START Records shown

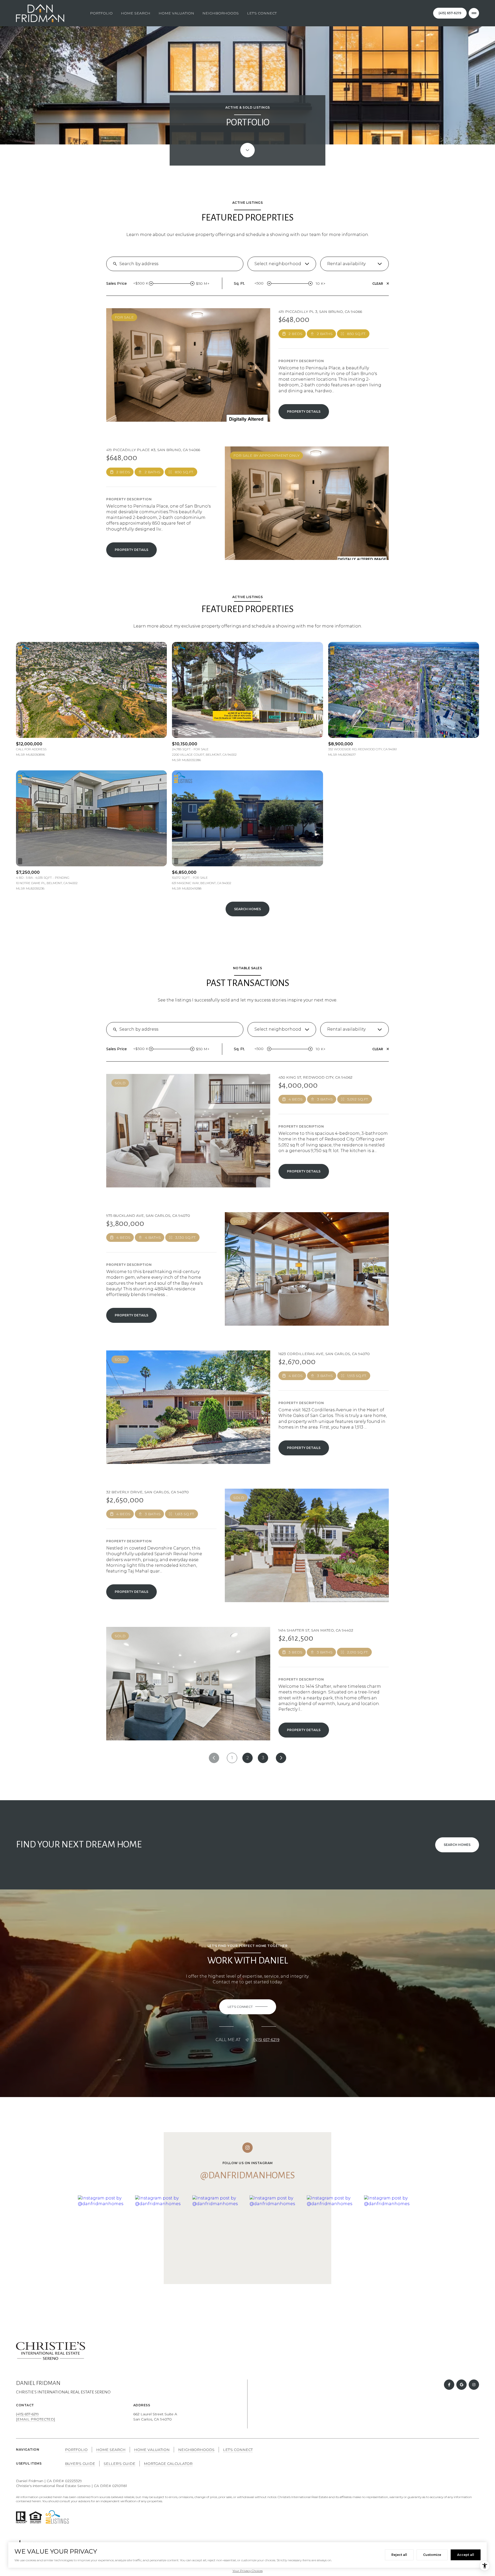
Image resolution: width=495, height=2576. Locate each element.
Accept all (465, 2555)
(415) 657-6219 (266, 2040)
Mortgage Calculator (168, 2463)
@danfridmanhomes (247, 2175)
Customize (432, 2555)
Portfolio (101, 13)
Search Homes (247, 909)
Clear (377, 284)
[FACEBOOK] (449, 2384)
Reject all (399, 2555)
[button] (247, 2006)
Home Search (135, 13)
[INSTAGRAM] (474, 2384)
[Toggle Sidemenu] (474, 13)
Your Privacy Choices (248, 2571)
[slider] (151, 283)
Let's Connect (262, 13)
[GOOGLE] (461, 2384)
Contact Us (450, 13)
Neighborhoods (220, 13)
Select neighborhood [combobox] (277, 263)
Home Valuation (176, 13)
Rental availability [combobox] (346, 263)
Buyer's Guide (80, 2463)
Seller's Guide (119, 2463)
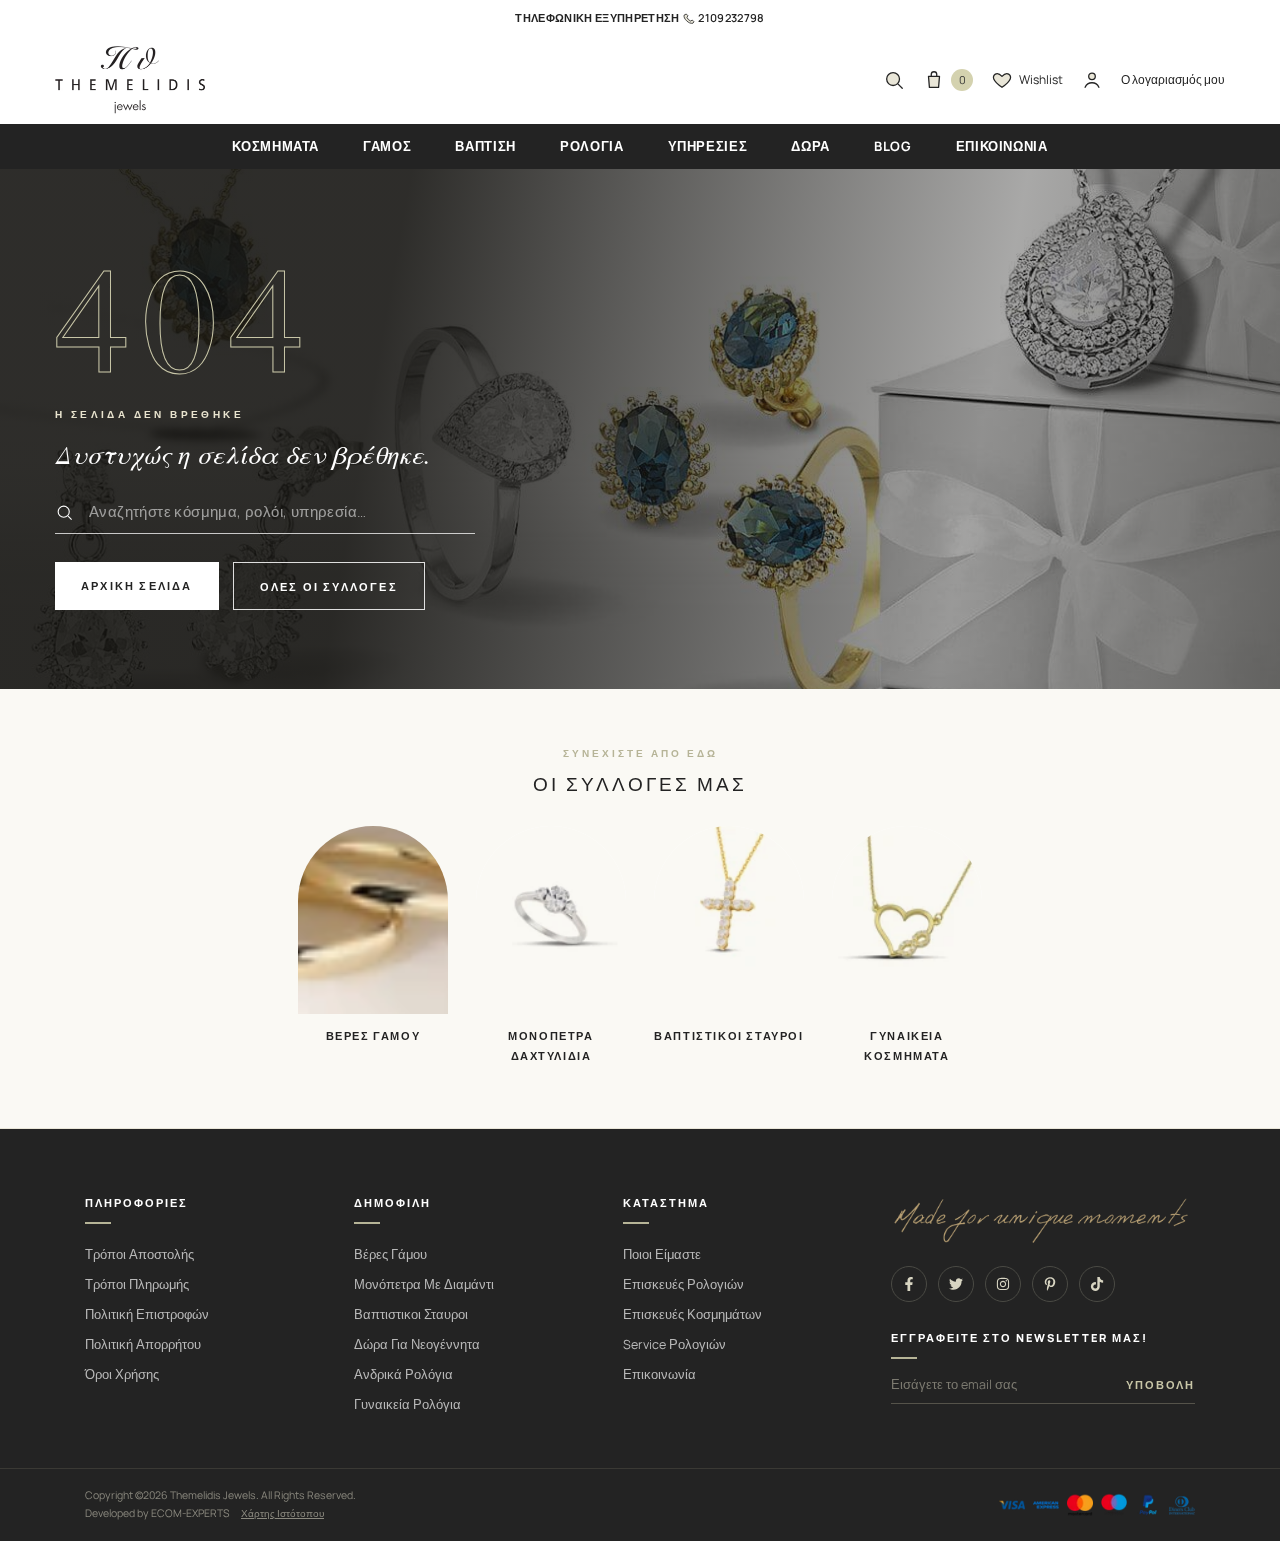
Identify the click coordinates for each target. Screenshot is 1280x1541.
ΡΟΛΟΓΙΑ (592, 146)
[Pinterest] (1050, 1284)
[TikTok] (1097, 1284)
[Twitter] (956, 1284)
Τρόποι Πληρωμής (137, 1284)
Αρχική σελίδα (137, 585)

END Records shown

Return the lines of the records that include the string "each".

**Problem solution**.
Image resolution: width=495, height=2576. Locate each element.
Identify the click coordinates for each target. Screenshot is 1280x1541.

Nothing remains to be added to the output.